* _What the task asks_
Below are some records. Return exactly their lines from the one containing "Where should I click to: Clear" through the one containing "Given: Click the", and drop the pictures.

* _Supplied records_
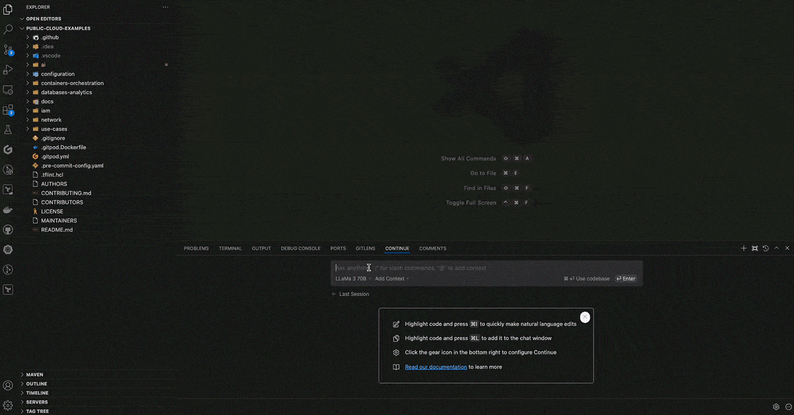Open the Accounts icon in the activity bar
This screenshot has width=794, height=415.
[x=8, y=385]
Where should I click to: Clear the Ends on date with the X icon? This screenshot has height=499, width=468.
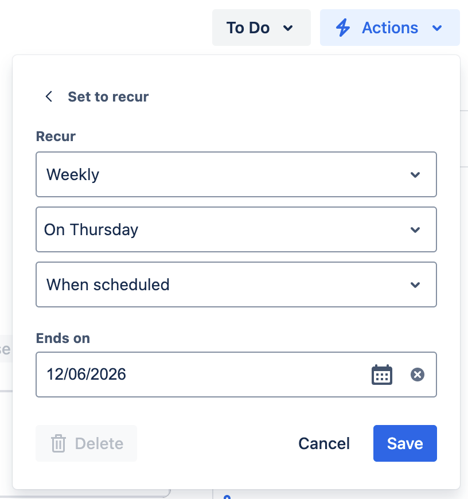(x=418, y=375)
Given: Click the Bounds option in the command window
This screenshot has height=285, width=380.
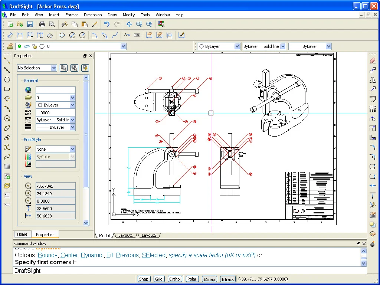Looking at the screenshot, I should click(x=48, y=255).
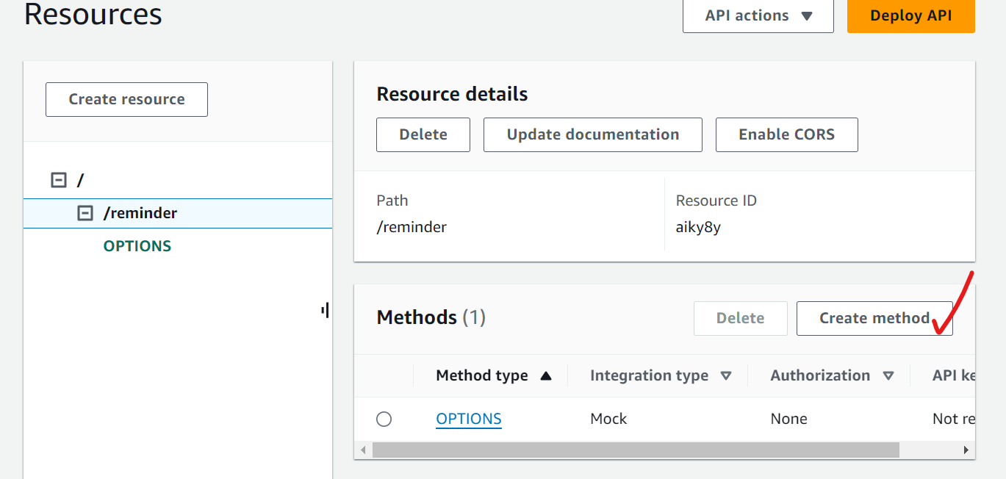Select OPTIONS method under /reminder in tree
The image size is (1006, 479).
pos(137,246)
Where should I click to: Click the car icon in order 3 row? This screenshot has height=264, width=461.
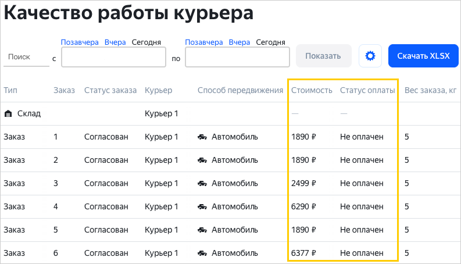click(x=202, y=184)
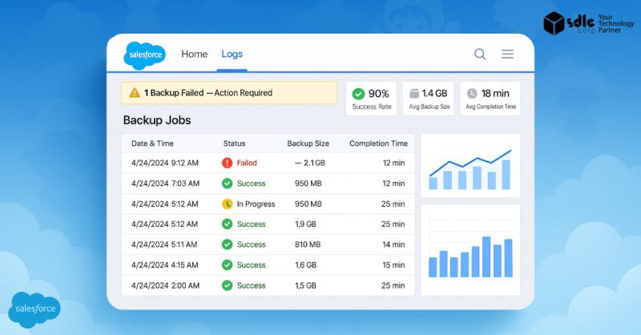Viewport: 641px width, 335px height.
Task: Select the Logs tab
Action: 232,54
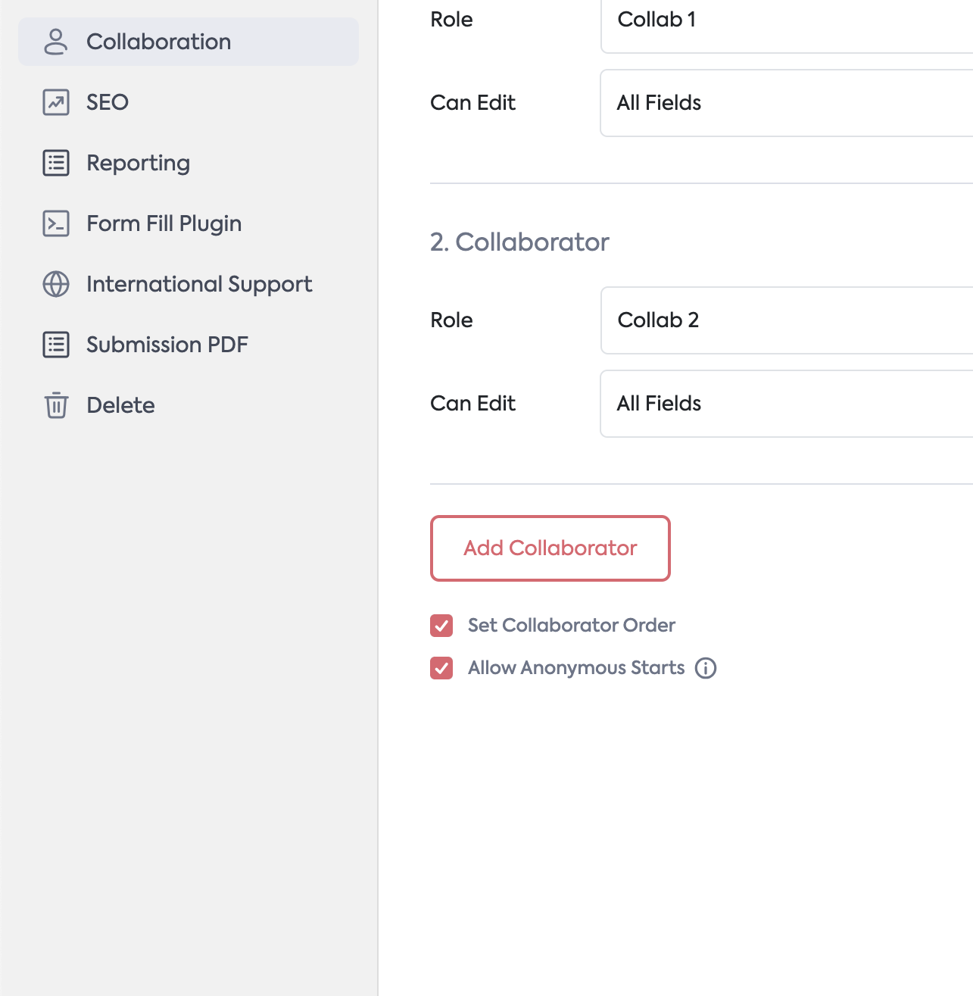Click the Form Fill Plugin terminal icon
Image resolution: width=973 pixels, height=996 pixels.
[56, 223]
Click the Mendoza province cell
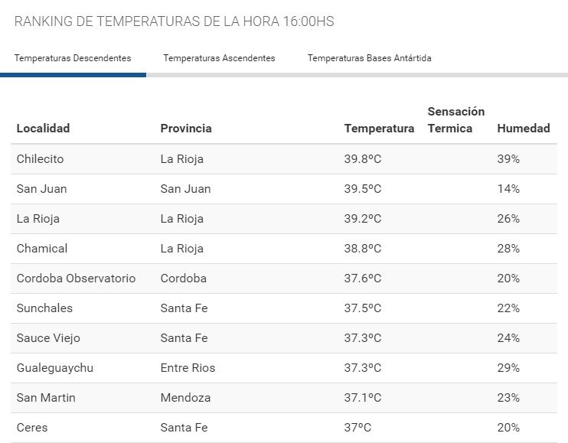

==

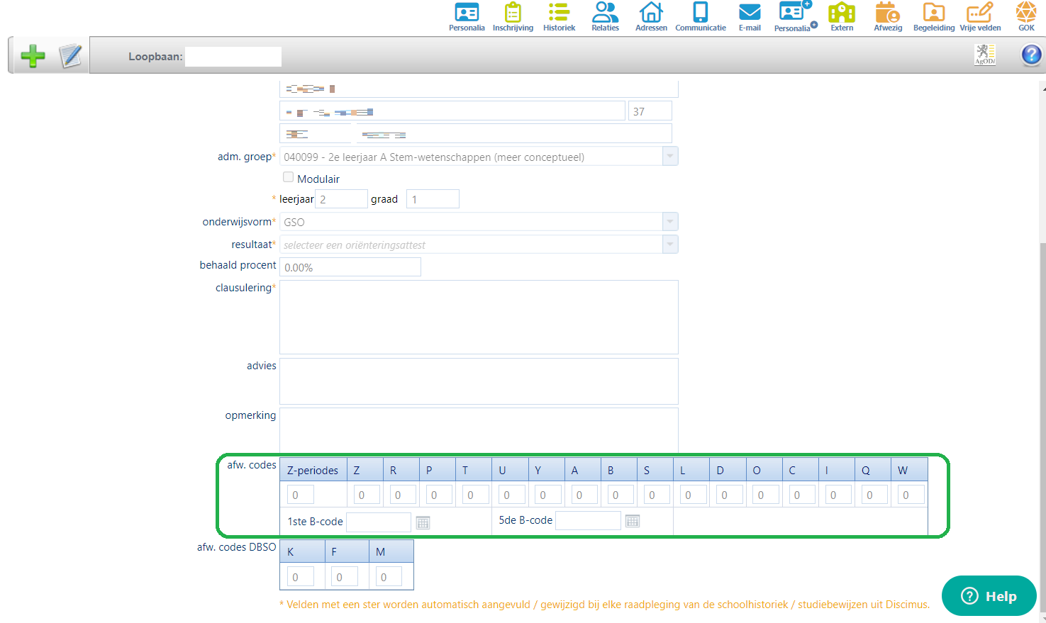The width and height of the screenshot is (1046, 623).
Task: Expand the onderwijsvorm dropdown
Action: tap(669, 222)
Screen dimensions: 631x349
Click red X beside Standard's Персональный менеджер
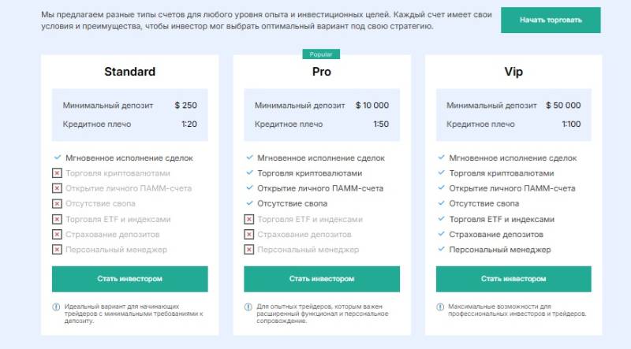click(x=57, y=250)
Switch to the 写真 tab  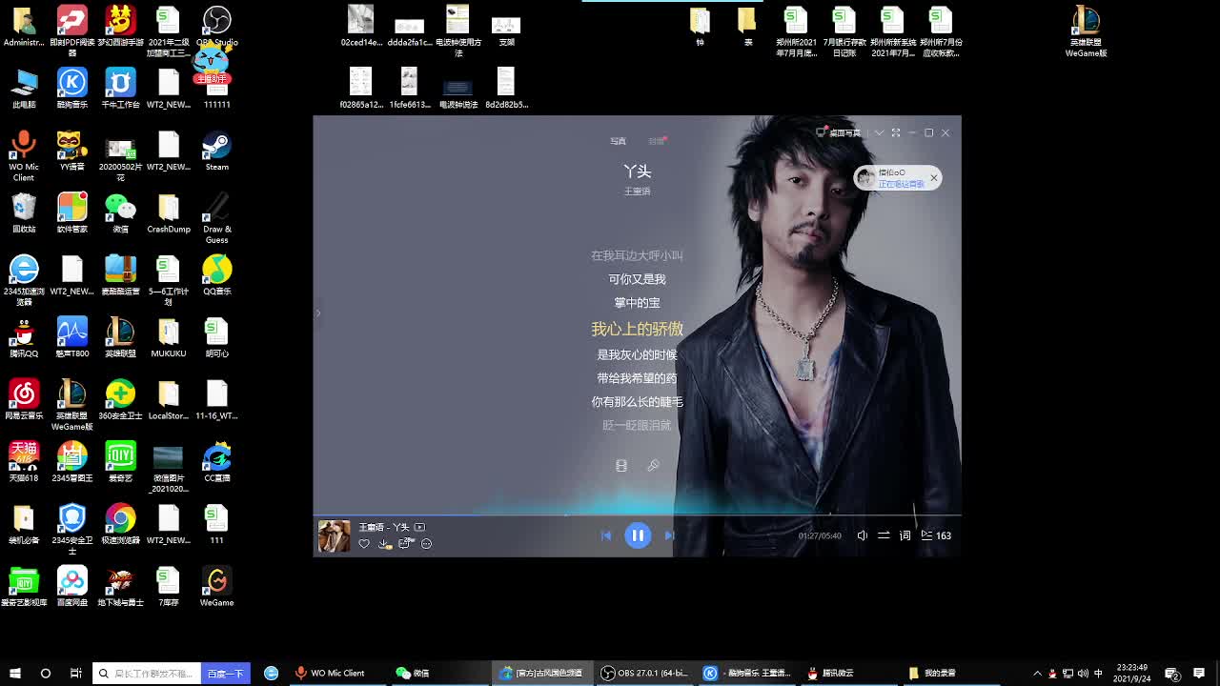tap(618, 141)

--

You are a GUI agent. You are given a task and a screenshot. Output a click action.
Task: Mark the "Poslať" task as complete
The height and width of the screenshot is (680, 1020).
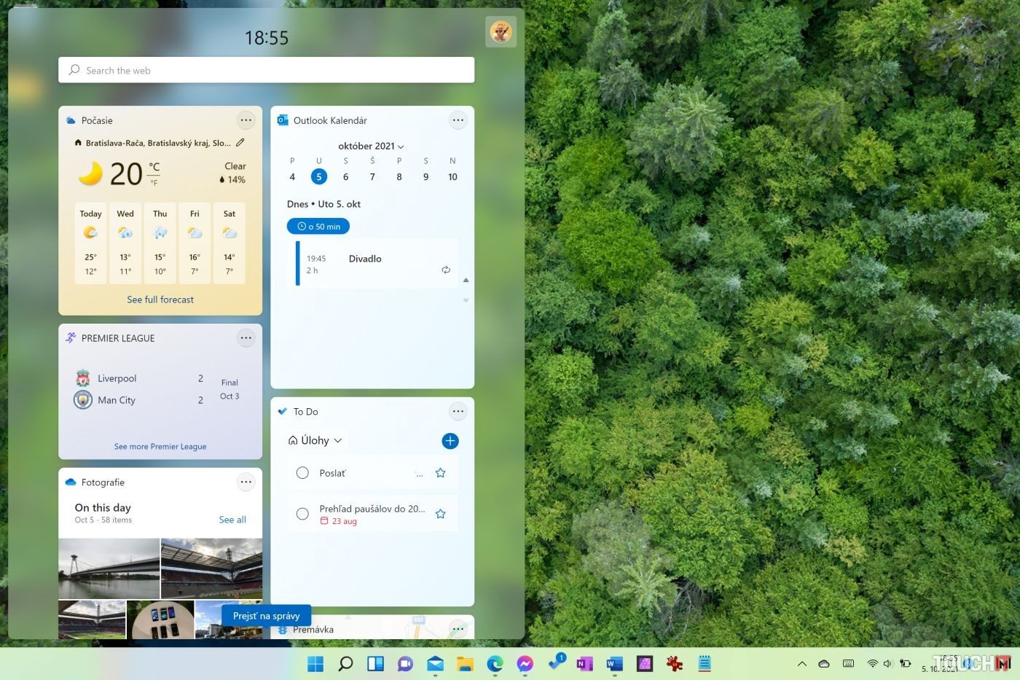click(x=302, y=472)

* _Output of the exercise_
Where should I click to: Clear the Ends on date with the X icon? This screenshot has height=499, width=468.
(x=418, y=375)
Given: Click the Bounds option in the command window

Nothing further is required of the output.